The Lansing State Journal has disturbing information from Michigan's knock-down, drag-out budget battle in today's editions. Apparently, Governor Jennifer Granholm has refused to cut an October check to the Michigan State University Agriculture Experiment Station and MSU Extension. She is also, apparently, seriously considering use of the line item veto to end this $64 million in annual funding permanently.
State to Cut MSU Extension and School of Agriculture and Natural Resources
Why is this important? Michigan State is the epicenter of the new "green" economy in the state. The university provides the intellectual and scientific base for Michigan industries in agriculture, travel and tourism, alternative power and the environment.
These cuts would cut many of these efforts at the knees.
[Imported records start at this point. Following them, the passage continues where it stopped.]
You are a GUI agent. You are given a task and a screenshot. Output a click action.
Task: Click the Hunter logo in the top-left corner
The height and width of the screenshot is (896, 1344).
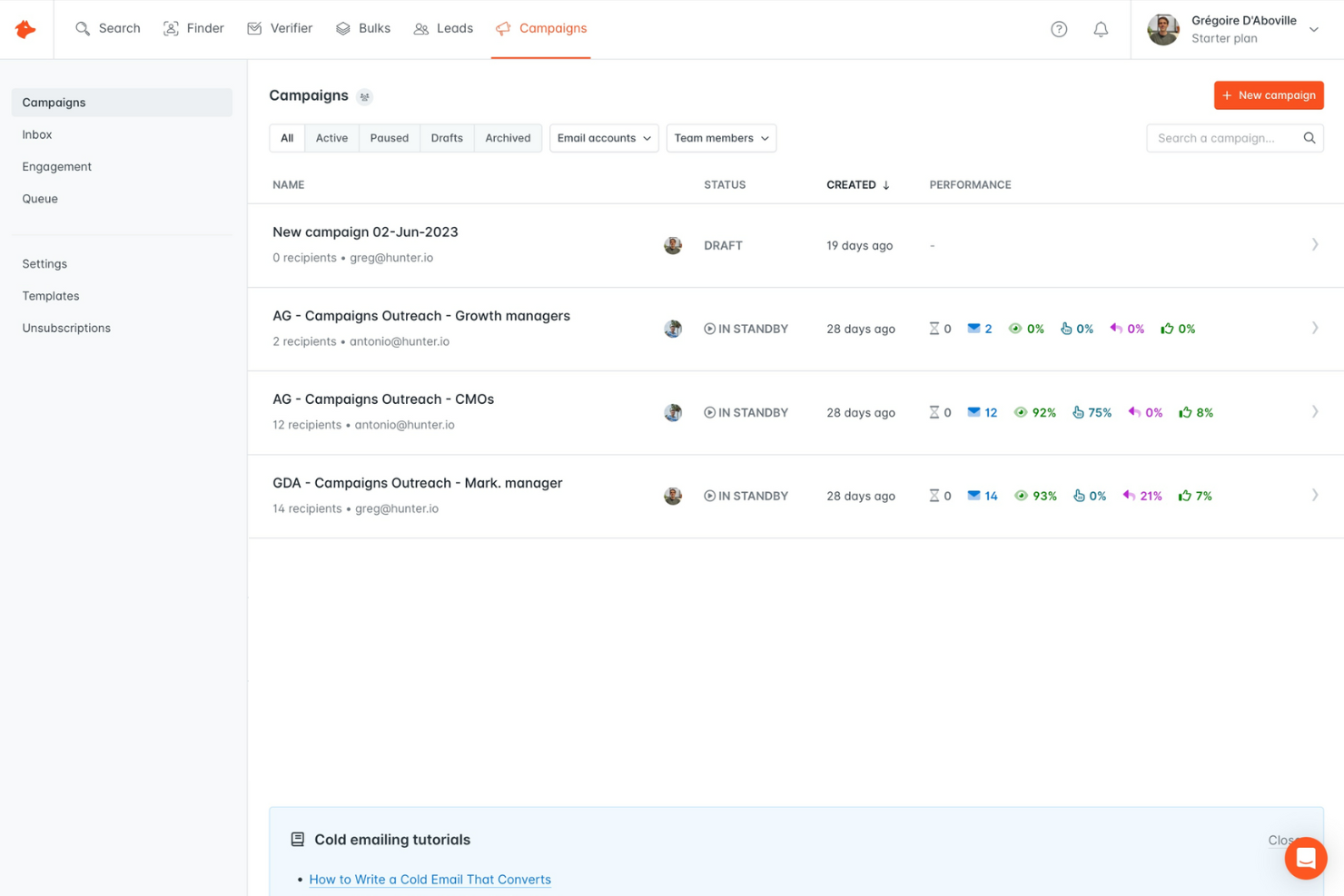25,28
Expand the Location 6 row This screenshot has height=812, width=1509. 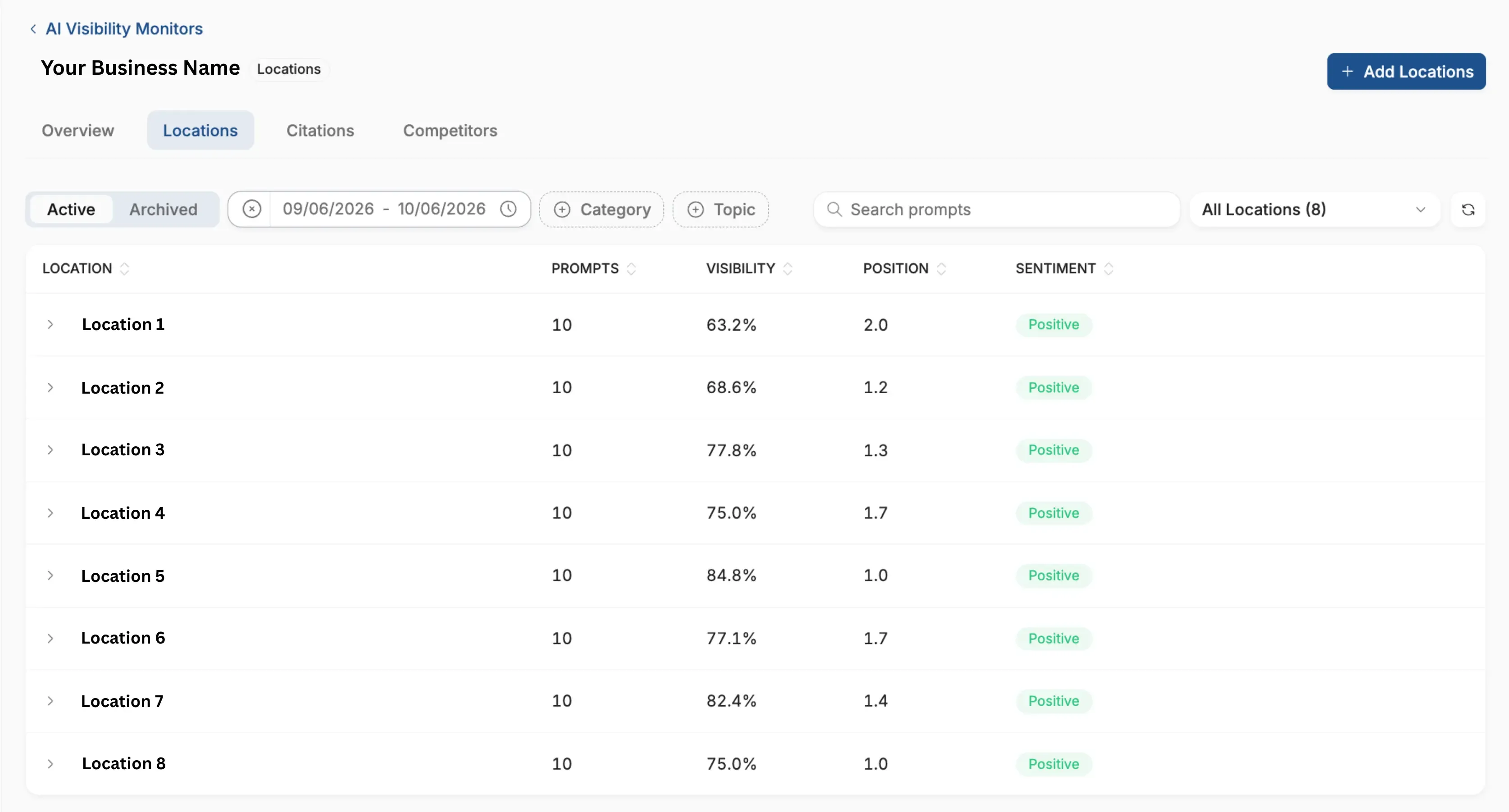pos(50,639)
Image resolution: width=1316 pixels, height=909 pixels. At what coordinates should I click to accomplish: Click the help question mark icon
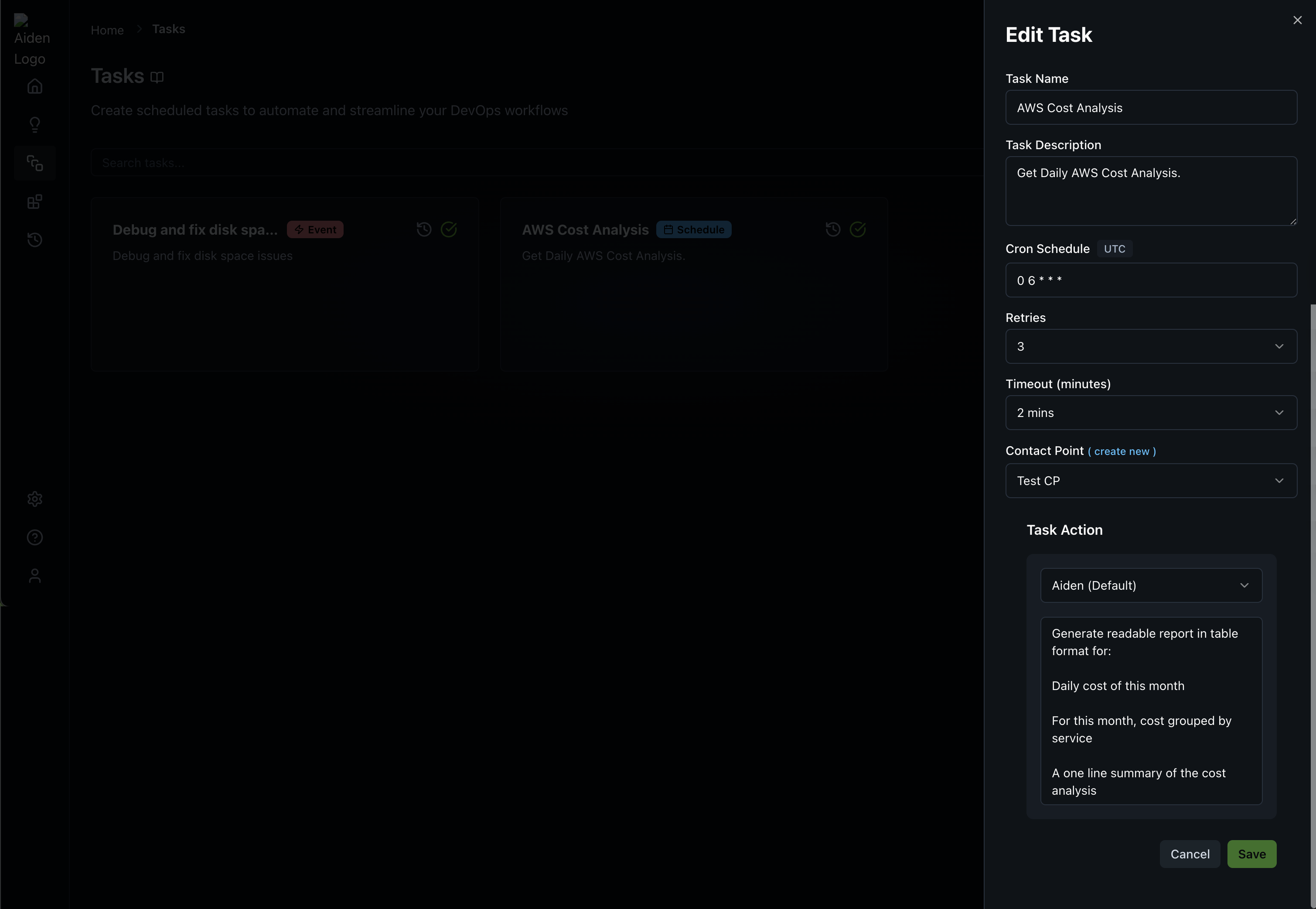(x=35, y=537)
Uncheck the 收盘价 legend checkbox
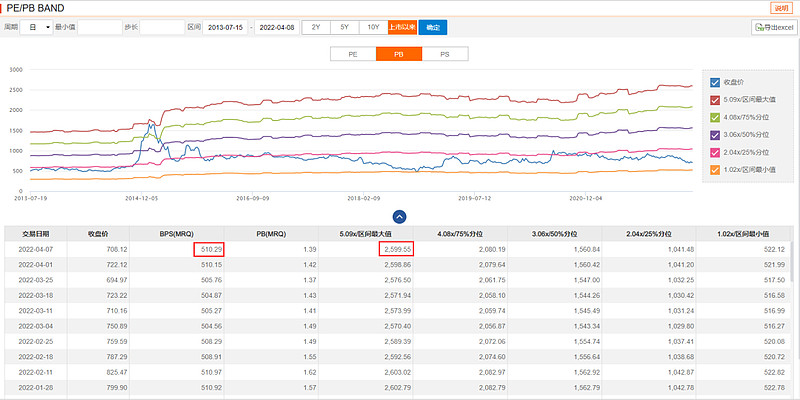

And they raise the question of whether Michigan can afford to participate in the new "green" economy.
Before I go further, let me explain the political situation from which this decision was born. The State of Michigan is in budget turmoil. As the fiscal year expired at the end of September, Michigan had a budget hole in the $2.5 to $3 billion range. That's what happens when a state's major industry halves its size in two or three years.
The economic stimulus package allowed that shortfall to decrease to the $1.2 billion range. The MI State Senate, because of Republican redistricting and wins in crossover districts, is overwhelmingly Republican. The MI House is led by Speaker Andy Dillon, a Democrat who hopes to run for governor next year as a Perot-like centrist on a message of budget cuts. Governor Granholm has had to cut budgets pretty much every year that she has been in office. There are no gimmicks left.
So, what happened is that Dillon, and the Republican Senate leader, Mike Bishop, created a backroom deal in which education, libraries, the arts, local governments and other necessary state agencies took massive cuts. And they "promised" that after the cuts were agreed to, they would then look at "revenue enhancement" or tax and fee increases.
After months of negotiations, a temporary state budget and the passage of most state budget bills, the only power that Granholm has left to urge legislative passage of any revenue enhancement is the line item veto. So, she unilaterally cut an additional $130 per student from the state schools budget. She cut more funding from the top 30 or so highest funded school districts in the state. And, now, she is cutting Michigan State Extension and funds that provide for roughly 75% of the MSU College of Agriculture and Natural Resources.
Her hope, it appears, is to shock Michigan's citizens, Republican legislators and the Dillonites to actually consider needed tax increases.
But the danger is that incredibly important programs like MSU Extension will actually get cut. And Granholm has few options. A budget without revenue enhancement would include cuts like this one. But one can also accuse Granholm of picking the most drastic and widely popular programs as line item veto targets to build public support for tax increases. In fact, these types of threatened cuts might be fantastic political strategy.
However, it is a strategy that uses schoolchildren and Michigan's growing "green" industries as bargaining chips.
Let me describe why MSU is so important. The School's Extension program runs 82 offices around the state that test local soils and give advice to local farmers and gardeners. Those who want to open a local farm market or develop a local food program make use of these extension offices heavily.
Mind you, agriculture is Michigan's 2nd biggest industry - $64 billion - and it has actually grown in the past few years as the auto industry has entered Armageddon. While MSU is derisively called "Moo U" by University of Michigan grads like myself, the school is THE BEST at promoting agriculture within this state.
MSU also supports Michigan's $18+ billion travel and tourism economy. It generates annual tourism forecasts for the state's leisure industries. Its graduates help to administer a host of state parks and planning offices.
And Michigan State's College of Agriculture and Natural Resources provide technical expertise to cities who want to remove dams, restore rivers and wetlands and develop plans to welcome "green" industries like wind farms to local lands and lakes.
Of course, all of these budget cuts are occurring at the same time that the U.S. Congress is contemplating passage of the climate bill. Michigan gains 70% of its electric power from coal-burning power plants and it still hosts many factories that are targeted for transformation under cap-and-trade.
There is no possible way that the state will be able to transition without MSU extension and the Michigan State College of Agriculture and Natural Resources.